Despite these limitations, initial results are promising and somewhat remarkable in their strength, in view of the small sample size. The results suggest that using the ATS may be of benefit in evaluating residents' self-reported preparedness to treat substance abuse disorders.
Even though assessing residents' competence in treating clinical disorders should not be limited to simply asking them about their confidence (7), self-report scales such as the ATS can provide valuable feedback about residents' view of their training. Some residents will inaccurately estimate their abilities to treat the disorders listed on the ATS, but even these data can provide important information to the training directors, especially if residents identify weakness in certain areas of substance abuse training (8). We propose that the ATS be used to complement other strategies for evaluating the competency of residents in substance abuse treatment and not as a substitute for clinical supervision and appropriate examination of their knowledge base. Completing the ATS at the beginning of the rotation can identify areas where residents perceive themselves to be unprepared. This will help faculty and residents focus on specific areas of substance abuse training. Completing the ATS at the end of the rotation will measure the progress residents think they have made in addressing their perceived deficits in preparedness to treat substance abuse disorders. For residents to continue to identify areas of weakness suggests that extra work is needed to address deficiencies.
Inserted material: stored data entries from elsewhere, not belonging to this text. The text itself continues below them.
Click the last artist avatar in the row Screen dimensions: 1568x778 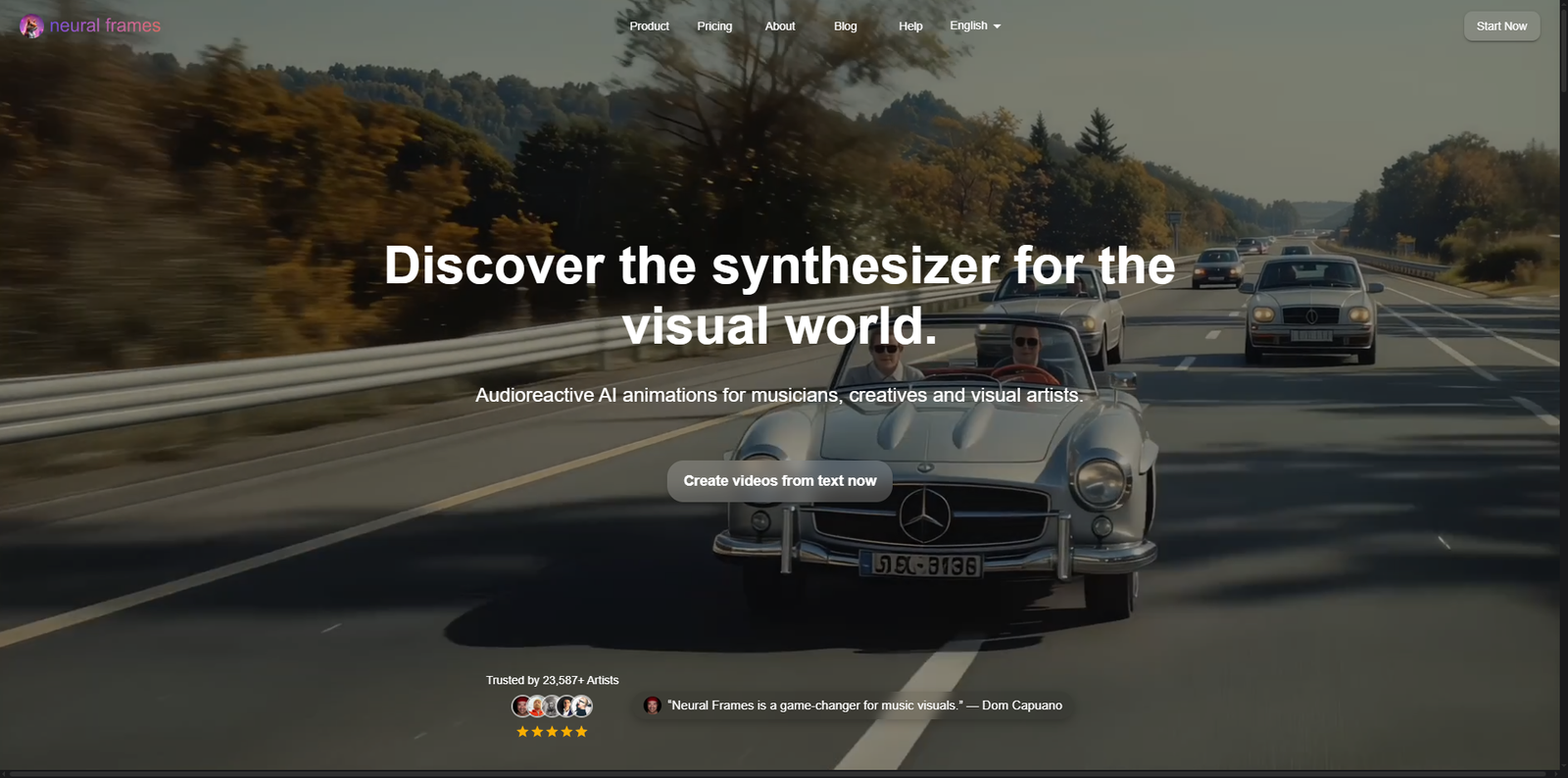point(582,705)
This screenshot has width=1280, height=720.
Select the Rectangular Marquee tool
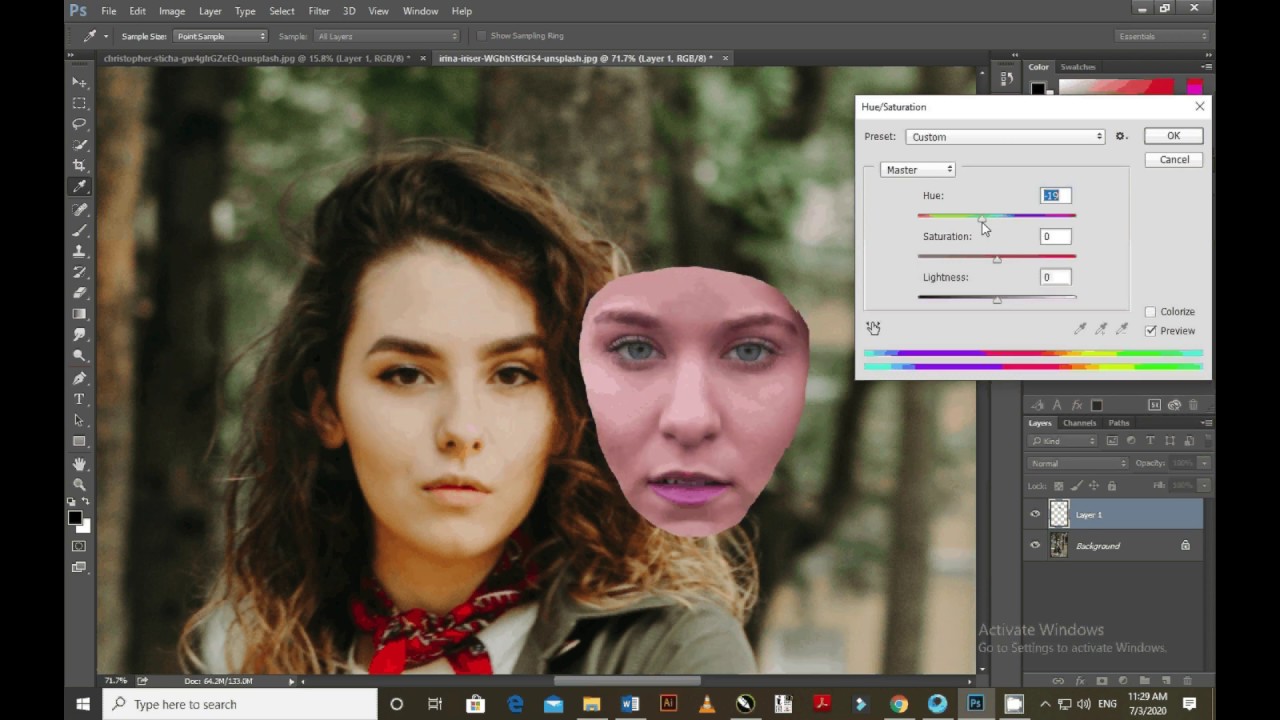pos(79,103)
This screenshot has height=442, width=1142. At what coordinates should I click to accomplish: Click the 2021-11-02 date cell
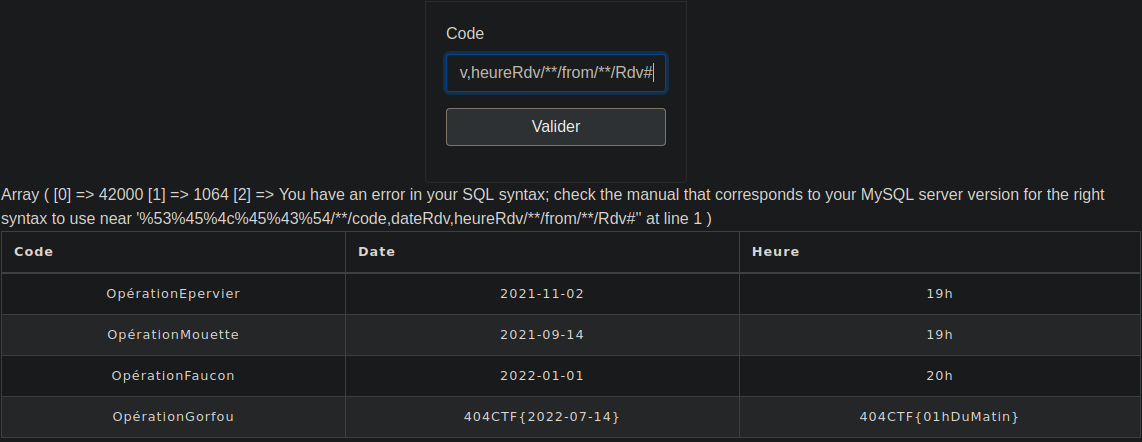(x=542, y=294)
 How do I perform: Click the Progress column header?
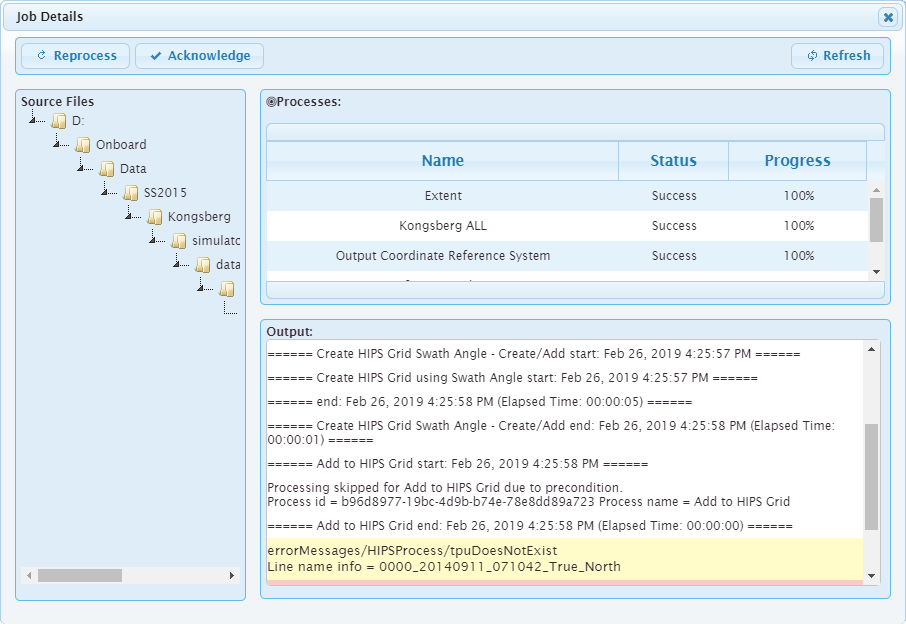(797, 161)
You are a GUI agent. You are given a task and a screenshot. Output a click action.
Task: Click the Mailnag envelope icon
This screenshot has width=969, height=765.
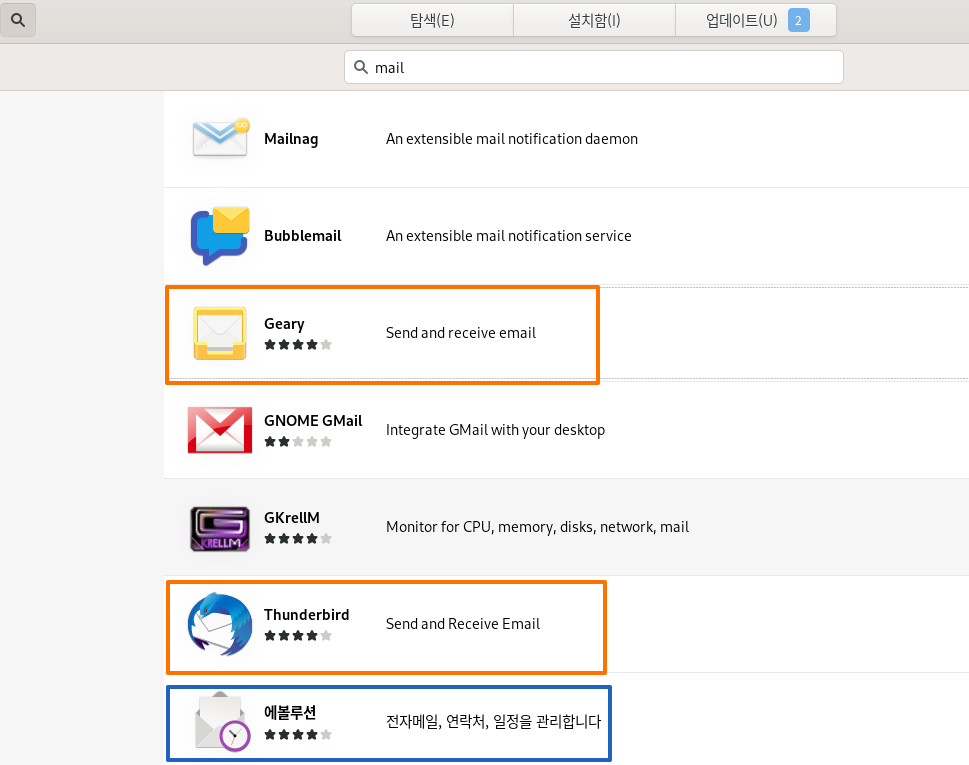coord(220,138)
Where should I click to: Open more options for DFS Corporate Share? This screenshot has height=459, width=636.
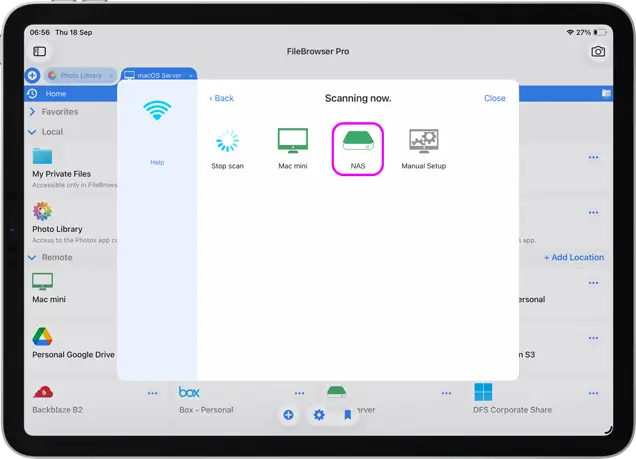593,393
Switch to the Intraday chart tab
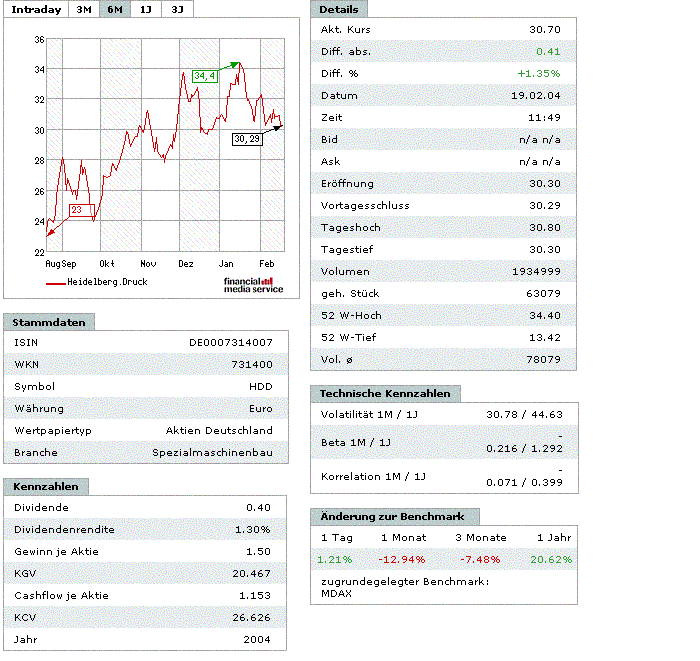This screenshot has height=661, width=700. (36, 9)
Our results show that the ATS could be beneficial in evaluating psychiatry residents' substance abuse training. To verify these findings, this study should be replicated with a larger sample size. If supported by future research, the ATS could be a useful self-report evaluation tool for psychiatry residents' substance abuse training. We would like to reinforce that the ATS is not a substitute for traditional methods of resident evaluation. However, using the ATS may aid faculty in developing an individualized addiction psychiatry training program for residents and provide a measure of progress toward addressing identified shortcomings.